N’y  a-t-il  pas  aussi  des  mutations  nécessaires  à  l’échelle mondiale ?
Effectivement. Ces techniques ne pourront décoller dans les pays pauvres qu’à la condition d’une rupture complète dans les  politiques  agricoles.  Plutôt  que  de  privilégier  des  prix alimentaires bas dans les villes, comme c’est le cas actuellement, il faut préférer de meilleurs prix agricoles pour les paysans. Cependant, renoncer à ce « biais urbain » des politiques  risque  d’être  extrêmement  difficile.  Ensuite,  il  faut favoriser les investissements agricoles issus généralement de l’aide internationale. Et encore une fois, la formation est une étape obligée, notamment chez les jeunes générations.
Quel est le rôle de la recherche par rapport à ces futurs agriculteurs ?

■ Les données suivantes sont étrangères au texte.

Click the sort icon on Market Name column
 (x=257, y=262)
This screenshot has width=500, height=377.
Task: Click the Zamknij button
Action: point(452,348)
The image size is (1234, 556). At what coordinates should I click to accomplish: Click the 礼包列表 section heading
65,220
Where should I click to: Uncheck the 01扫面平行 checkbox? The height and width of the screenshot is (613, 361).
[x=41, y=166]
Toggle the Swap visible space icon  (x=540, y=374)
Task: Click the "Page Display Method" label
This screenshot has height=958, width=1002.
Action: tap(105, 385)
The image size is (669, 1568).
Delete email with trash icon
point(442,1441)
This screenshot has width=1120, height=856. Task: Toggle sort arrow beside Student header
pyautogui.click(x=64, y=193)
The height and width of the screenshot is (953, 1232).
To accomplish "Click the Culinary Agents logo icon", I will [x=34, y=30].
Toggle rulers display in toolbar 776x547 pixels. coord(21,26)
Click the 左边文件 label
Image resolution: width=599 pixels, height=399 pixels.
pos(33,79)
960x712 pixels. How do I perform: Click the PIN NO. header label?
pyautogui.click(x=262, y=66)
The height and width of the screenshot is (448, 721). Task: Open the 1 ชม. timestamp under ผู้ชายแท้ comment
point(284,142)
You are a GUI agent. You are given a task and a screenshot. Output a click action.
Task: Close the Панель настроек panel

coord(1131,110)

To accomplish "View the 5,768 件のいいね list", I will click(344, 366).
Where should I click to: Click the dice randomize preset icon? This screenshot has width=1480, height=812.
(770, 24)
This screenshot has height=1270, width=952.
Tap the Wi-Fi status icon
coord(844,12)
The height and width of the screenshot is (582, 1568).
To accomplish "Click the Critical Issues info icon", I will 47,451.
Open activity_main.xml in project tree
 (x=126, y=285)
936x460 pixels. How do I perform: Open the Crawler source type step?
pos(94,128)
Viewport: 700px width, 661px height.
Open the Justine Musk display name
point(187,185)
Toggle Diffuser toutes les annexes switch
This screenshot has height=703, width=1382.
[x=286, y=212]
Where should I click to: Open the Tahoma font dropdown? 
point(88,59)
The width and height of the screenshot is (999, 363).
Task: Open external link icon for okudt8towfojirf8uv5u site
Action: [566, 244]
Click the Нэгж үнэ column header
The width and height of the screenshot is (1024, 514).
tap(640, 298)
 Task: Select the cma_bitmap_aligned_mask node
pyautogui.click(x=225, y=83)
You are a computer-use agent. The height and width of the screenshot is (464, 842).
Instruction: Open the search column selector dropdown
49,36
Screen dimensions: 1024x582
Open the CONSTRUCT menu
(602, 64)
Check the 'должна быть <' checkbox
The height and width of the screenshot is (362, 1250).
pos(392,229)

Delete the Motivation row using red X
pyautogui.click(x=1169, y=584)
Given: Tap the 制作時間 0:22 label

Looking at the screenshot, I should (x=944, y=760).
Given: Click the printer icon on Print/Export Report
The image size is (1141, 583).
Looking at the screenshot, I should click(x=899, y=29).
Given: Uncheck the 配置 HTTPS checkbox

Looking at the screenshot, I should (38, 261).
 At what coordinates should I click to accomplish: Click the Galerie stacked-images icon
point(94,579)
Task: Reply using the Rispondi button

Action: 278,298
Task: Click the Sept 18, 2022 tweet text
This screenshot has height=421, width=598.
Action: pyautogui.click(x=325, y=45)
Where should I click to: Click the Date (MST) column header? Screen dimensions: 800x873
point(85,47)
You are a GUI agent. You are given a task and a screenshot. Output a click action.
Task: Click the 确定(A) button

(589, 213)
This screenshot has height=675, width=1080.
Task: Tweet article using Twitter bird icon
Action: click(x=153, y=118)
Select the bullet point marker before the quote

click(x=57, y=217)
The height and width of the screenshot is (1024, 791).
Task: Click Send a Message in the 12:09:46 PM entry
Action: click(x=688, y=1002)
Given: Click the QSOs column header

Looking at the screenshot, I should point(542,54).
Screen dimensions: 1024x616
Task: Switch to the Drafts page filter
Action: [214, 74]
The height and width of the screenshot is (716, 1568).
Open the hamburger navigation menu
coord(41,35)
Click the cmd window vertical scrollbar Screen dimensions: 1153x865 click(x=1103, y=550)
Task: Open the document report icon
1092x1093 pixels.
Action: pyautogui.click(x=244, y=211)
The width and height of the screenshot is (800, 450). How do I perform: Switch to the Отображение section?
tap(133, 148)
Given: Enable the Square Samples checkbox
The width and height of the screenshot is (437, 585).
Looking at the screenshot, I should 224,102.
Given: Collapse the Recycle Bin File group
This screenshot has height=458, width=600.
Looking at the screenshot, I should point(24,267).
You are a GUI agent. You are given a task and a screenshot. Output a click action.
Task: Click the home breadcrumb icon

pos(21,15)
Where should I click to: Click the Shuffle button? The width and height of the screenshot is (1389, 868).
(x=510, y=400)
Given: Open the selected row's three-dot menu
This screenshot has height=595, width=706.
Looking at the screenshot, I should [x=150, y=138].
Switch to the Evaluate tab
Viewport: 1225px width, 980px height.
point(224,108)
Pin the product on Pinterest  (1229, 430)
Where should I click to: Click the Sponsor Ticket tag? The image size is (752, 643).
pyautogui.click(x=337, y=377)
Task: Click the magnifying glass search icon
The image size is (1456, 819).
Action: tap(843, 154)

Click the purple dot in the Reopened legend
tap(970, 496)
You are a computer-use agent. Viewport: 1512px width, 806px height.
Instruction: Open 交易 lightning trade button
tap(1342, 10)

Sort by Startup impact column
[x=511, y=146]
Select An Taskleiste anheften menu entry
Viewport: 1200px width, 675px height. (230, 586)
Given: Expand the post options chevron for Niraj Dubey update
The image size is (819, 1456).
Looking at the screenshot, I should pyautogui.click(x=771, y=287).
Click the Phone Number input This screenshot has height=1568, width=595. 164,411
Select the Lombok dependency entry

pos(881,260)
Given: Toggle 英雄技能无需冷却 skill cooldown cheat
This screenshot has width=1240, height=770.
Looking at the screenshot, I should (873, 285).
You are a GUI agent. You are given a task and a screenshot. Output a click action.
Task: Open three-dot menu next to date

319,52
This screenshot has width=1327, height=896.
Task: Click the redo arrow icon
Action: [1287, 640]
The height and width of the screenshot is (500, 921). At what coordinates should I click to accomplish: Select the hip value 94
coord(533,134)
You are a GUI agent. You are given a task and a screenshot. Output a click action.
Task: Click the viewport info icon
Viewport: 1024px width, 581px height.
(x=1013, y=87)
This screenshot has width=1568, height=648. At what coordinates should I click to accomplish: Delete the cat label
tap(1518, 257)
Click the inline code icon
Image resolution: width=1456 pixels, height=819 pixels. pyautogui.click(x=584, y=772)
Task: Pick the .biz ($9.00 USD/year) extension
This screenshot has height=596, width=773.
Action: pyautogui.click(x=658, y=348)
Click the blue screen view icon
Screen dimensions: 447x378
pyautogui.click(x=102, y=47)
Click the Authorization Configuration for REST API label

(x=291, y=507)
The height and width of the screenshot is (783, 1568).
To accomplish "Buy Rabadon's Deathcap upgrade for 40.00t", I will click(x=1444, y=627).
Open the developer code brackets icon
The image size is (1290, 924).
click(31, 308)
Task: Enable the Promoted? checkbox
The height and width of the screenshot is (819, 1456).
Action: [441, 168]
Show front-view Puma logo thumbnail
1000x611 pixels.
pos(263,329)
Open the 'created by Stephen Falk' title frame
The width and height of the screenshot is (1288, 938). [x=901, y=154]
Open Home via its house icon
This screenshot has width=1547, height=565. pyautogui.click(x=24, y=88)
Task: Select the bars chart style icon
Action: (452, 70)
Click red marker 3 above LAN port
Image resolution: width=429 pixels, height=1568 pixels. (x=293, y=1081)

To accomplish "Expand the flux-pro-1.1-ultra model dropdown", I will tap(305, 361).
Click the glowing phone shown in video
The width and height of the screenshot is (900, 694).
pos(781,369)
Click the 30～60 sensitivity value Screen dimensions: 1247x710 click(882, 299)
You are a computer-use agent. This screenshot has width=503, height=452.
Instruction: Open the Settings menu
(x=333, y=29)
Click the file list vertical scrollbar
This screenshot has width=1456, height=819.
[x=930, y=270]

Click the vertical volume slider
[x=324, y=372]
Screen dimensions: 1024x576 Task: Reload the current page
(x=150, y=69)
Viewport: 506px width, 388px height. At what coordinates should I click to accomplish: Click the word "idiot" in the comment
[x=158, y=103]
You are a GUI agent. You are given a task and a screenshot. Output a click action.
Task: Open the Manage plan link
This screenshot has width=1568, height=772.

Elle doit fournir des références, des cahiers de bonnes pratiques, recenser les bonnes idées, les innovations et mettre le tout à disposition des uns et des autres. Sa deuxième mission consiste à travailler directement avec les agriculteurs, à suivre leurs intuitions et à les expérimenter. Bref, se mettre véritablement au service des agriculteurs et de leurs modes de pensée. Il s’agit d’un fonctionnement assez différent de ce qui se pratique généralement. Jusqu’à présent, la recherche créait des gammes de techniques et les adaptait aux conditions locales. Désormais, ce sont les spécificités locales qui doivent inspirer les techniques, si bien que la véritable ingénierie des systèmes de production se trouve entre les mains des agriculteurs.
Cela  signifie-t-il  que  toutes  les  innovations  viendront  du monde paysan ?
En partie. La recherche gardera aussi sa fonction d’inventivité propre à partir de son propre parcours intellectuel. Il faudra aussi nécessairement des recherches pour lever des verrous technologiques. Par exemple, il y a un volet très important qui devrait se développer sur de nouveaux types de pesticides biomimétiques, c’est-à-dire qui imitent ce qui existe dans la nature. La recherche « high-tech » a donc aussi toute sa place.
En réalité, c’est le positionnement des chercheurs qui doit changer dans la mesure où ils doivent travailler davantage en fonction des besoins réels des agriculteurs.